Data to examine
────────────────────
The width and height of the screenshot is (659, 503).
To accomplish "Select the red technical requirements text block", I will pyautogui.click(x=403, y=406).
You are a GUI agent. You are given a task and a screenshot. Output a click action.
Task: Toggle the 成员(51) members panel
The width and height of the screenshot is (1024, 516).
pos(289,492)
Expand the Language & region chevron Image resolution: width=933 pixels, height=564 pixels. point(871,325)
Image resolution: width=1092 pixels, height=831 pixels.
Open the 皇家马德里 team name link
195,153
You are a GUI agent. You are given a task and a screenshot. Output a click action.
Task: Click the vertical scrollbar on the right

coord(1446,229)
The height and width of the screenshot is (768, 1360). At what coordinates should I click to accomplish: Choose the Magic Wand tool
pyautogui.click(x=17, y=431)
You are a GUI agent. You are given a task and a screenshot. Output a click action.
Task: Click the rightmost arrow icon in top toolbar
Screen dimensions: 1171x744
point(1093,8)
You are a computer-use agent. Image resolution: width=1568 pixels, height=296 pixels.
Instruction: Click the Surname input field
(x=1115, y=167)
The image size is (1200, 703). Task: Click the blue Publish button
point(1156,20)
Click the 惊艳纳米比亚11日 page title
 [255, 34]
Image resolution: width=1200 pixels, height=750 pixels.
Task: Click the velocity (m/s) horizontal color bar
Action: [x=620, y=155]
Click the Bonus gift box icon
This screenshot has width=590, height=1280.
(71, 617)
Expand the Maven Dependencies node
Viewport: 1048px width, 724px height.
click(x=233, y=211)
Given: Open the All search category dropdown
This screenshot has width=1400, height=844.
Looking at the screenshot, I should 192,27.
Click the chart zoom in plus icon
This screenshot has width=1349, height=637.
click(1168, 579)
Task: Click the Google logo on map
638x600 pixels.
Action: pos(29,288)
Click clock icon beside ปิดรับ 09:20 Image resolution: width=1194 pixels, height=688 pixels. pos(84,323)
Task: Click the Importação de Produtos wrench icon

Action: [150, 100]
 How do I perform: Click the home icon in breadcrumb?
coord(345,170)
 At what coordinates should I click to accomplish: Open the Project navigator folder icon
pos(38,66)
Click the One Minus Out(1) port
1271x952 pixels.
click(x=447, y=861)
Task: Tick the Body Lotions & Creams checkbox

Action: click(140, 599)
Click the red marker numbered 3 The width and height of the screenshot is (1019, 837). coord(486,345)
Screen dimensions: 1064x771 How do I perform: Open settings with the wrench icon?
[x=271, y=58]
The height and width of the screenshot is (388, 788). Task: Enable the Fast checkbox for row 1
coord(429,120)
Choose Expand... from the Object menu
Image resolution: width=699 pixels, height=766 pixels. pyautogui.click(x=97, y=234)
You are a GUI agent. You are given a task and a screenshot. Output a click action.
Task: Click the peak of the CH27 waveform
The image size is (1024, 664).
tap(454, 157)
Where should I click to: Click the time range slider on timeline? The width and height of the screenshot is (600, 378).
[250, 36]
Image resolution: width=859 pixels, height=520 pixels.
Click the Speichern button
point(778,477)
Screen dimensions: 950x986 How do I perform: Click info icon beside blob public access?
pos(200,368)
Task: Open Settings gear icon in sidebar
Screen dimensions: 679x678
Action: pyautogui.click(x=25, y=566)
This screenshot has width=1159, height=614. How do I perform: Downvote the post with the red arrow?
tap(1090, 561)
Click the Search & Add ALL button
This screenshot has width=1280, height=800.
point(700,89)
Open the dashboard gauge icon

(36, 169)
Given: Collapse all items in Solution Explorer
────────────────────
Task to complete
Full repetition needed. Write out every entry above exactly as given.

Response
The width and height of the screenshot is (659, 503).
To accomplish "Select the red technical requirements text block", I will pyautogui.click(x=403, y=406).
You are a GUI agent. You are given a task and a screenshot. Output a click action.
Task: Toggle the 成员(51) members panel
The width and height of the screenshot is (1024, 516).
pos(289,492)
Expand the Language & region chevron Image resolution: width=933 pixels, height=564 pixels. point(871,325)
Image resolution: width=1092 pixels, height=831 pixels.
Open the 皇家马德里 team name link
195,153
You are a GUI agent. You are given a task and a screenshot. Output a click action.
Task: Click the vertical scrollbar on the right

coord(1446,229)
The height and width of the screenshot is (768, 1360). At what coordinates should I click to accomplish: Choose the Magic Wand tool
pyautogui.click(x=17, y=431)
You are a GUI agent. You are given a task and a screenshot. Output a click action.
Task: Click the rightmost arrow icon in top toolbar
Screen dimensions: 1171x744
point(1093,8)
You are a computer-use agent. Image resolution: width=1568 pixels, height=296 pixels.
Instruction: Click the Surname input field
(x=1115, y=167)
The image size is (1200, 703). Task: Click the blue Publish button
point(1156,20)
Click the 惊艳纳米比亚11日 page title
 [255, 34]
Image resolution: width=1200 pixels, height=750 pixels.
Task: Click the velocity (m/s) horizontal color bar
Action: [x=620, y=155]
Click the Bonus gift box icon
This screenshot has width=590, height=1280.
(71, 617)
Expand the Maven Dependencies node
Viewport: 1048px width, 724px height.
click(x=233, y=211)
Given: Open the All search category dropdown
This screenshot has width=1400, height=844.
Looking at the screenshot, I should 192,27.
Click the chart zoom in plus icon
This screenshot has width=1349, height=637.
click(1168, 579)
Task: Click the Google logo on map
638x600 pixels.
Action: pos(29,288)
Click clock icon beside ปิดรับ 09:20 Image resolution: width=1194 pixels, height=688 pixels. pos(84,323)
Task: Click the Importação de Produtos wrench icon

Action: [150, 100]
 How do I perform: Click the home icon in breadcrumb?
coord(345,170)
 At what coordinates should I click to accomplish: Open the Project navigator folder icon
pos(38,66)
Click the One Minus Out(1) port
1271x952 pixels.
click(x=447, y=861)
Task: Tick the Body Lotions & Creams checkbox

Action: click(140, 599)
Click the red marker numbered 3 The width and height of the screenshot is (1019, 837). coord(486,345)
Screen dimensions: 1064x771 How do I perform: Open settings with the wrench icon?
[x=271, y=58]
The height and width of the screenshot is (388, 788). Task: Enable the Fast checkbox for row 1
coord(429,120)
Choose Expand... from the Object menu
Image resolution: width=699 pixels, height=766 pixels. pyautogui.click(x=97, y=234)
You are a GUI agent. You are given a task and a screenshot. Output a click action.
Task: Click the peak of the CH27 waveform
The image size is (1024, 664).
tap(454, 157)
Where should I click to: Click the time range slider on timeline? The width and height of the screenshot is (600, 378).
[250, 36]
Image resolution: width=859 pixels, height=520 pixels.
Click the Speichern button
point(778,477)
Screen dimensions: 950x986 How do I perform: Click info icon beside blob public access?
pos(200,368)
Task: Open Settings gear icon in sidebar
Screen dimensions: 679x678
Action: pyautogui.click(x=25, y=566)
This screenshot has width=1159, height=614. How do I perform: Downvote the post with the red arrow?
tap(1090, 561)
Click the Search & Add ALL button
This screenshot has width=1280, height=800.
point(700,89)
Open the dashboard gauge icon

(36, 169)
Given: Collapse all items in Solution Explorer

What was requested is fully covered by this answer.